第四話 〜食糧調達と一日の終わり〜

「藤氏よ、一人でも戦えるか?」

「……やってやるわよ」

「なら武器やなんやら、手当ての道具やらなんやら、あとは……あ〜女が必要なモンとか適当に確保してきてくれ。俺が欲しいと思った物は紙に書いたが足りなければあんたの判断で良いが他の奴らのことも考えてある程度は残してけよ?」


 現状戦闘経験があるのは俳人と芹那の二人だけ。

 だが纏まって動く理由は無いため効率重視すると分かれて行動するのがベターだ。

 とはいえいざという時に死なれても困る。

 そう考えた俳人は覚悟を尋ね、ある程度の指示を出して二手に分かれた。


「確保するのはカップ麺とかの保存食になる類の物、腐敗の早い生モノ、適当な飲み物とあとは調味料および生活用品だ」


 その場に残ったメンバーに指示を出し、散乱した床を見てショッピングカートが使えないと理解し買い物カゴだけを渡す。


「何か質問は?」


 聞きたそうにしているのを理解した上で自ら質問をした、という事実を残させるために質問を促す。

 この理由は俳人が自ら全てを説明していては他の者たちの自主性が損なわれる、という話だ。

 俳人が全てを述べては彼女たちの中で『富家葉石が全てをやってくれる』という認識が出来てしまう。

 一点に留まる気は無いため依存させる気も無い。

 依存する気がなくとも俳人が全てを引き受けていては彼女たちのの中で『富家葉石に頼りきっていて自分は何もしていない』というマイナス思考が生まれる可能性が高くなる。

 思考を放棄しても、自主性を失っても、希望を失ってもこの世界では死を迎えるのだ。

 一度救った命、俳人は容易に手放す気はない。


「お、お金は払わなくて良いんですか?」


 制服に身を包んだ気弱な少年が慣れた手付きで差し出すようにポケットから財布を取り出す。


「金がこの世界で使えるワケないだろ。金ってのは経済の効率化を図るモノ、物々交換の仲介物であって金そのものにゃ対して価値は無い」


 古代に金属貨幣が価値を保っていたのはその金属の価値が安定、保証されていたからだが、価値を有する根幹は他にあった。

 それは生活が『安定』していたからである。


「聞くが……アンタらは飯より金を取るか?」


 自分で考えた、という結果を残すために出された俳人の問いのようで問いとして成立していない言葉にその場の全員が理解した。

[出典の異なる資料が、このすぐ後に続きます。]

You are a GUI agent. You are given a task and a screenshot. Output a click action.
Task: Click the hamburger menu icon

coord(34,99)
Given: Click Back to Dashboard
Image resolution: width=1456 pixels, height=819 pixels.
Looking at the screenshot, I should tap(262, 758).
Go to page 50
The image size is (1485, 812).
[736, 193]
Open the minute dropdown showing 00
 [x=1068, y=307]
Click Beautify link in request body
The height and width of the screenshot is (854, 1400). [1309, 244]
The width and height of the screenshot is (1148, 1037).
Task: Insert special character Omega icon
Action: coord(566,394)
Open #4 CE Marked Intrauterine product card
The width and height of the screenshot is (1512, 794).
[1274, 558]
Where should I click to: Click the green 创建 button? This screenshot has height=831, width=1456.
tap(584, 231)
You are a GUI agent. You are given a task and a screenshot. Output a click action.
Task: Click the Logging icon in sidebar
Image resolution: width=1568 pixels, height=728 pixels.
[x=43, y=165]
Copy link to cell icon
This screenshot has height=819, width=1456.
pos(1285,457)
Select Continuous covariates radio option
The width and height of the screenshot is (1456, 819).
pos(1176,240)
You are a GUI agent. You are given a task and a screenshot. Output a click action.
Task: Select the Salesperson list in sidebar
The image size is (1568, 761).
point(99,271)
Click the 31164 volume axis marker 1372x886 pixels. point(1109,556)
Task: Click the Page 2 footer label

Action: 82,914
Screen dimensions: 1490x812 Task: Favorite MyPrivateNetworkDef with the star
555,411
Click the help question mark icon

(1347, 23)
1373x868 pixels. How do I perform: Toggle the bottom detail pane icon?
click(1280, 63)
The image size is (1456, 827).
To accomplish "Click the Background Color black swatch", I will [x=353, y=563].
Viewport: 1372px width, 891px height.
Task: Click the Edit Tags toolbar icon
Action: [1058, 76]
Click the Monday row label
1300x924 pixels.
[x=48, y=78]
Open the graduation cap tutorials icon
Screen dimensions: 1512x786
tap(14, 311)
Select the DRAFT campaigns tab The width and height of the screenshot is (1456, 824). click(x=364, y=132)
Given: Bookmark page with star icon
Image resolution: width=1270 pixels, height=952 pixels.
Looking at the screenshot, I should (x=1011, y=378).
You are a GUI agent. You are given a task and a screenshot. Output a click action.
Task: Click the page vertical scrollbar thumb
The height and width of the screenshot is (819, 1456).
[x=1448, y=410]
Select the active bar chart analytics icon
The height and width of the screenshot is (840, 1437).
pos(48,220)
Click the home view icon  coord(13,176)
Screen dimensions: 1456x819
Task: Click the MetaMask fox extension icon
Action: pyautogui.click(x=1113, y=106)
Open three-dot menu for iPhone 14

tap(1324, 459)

「確かに……何が足りないのかが全く違う状況でお金は役に立たない?!」

「そう、それな、ありふれた例えで言えばあれな『砂漠の水』な。物価ってのは需要と供給のバランスで決まるからな、平和時代の金ってのは武器ブラックジャックの材料か燃料にしか使えねぇよ」


 至極最もな話。

 だが現代人として生きて来た経験の影響で大人しく受け入れる事は皆出来なかった。


「あのな……この店のモンに所有権唱える奴なんかいねぇよ。店のモンは店員のモンでも店長のモンでもねぇ、店のモンは社長のモンだ。けど社長はどこにもいねぇし数多の商品の所有権を有する社長が全てを消費出来るワケが無いだろ?」


 そもそも店を任されている店の一定権利を持った責任者が逃げ、店を放棄しているのだ、最早この世界のモノほぼ全てが所有権を手放されていると言っても過言では無い。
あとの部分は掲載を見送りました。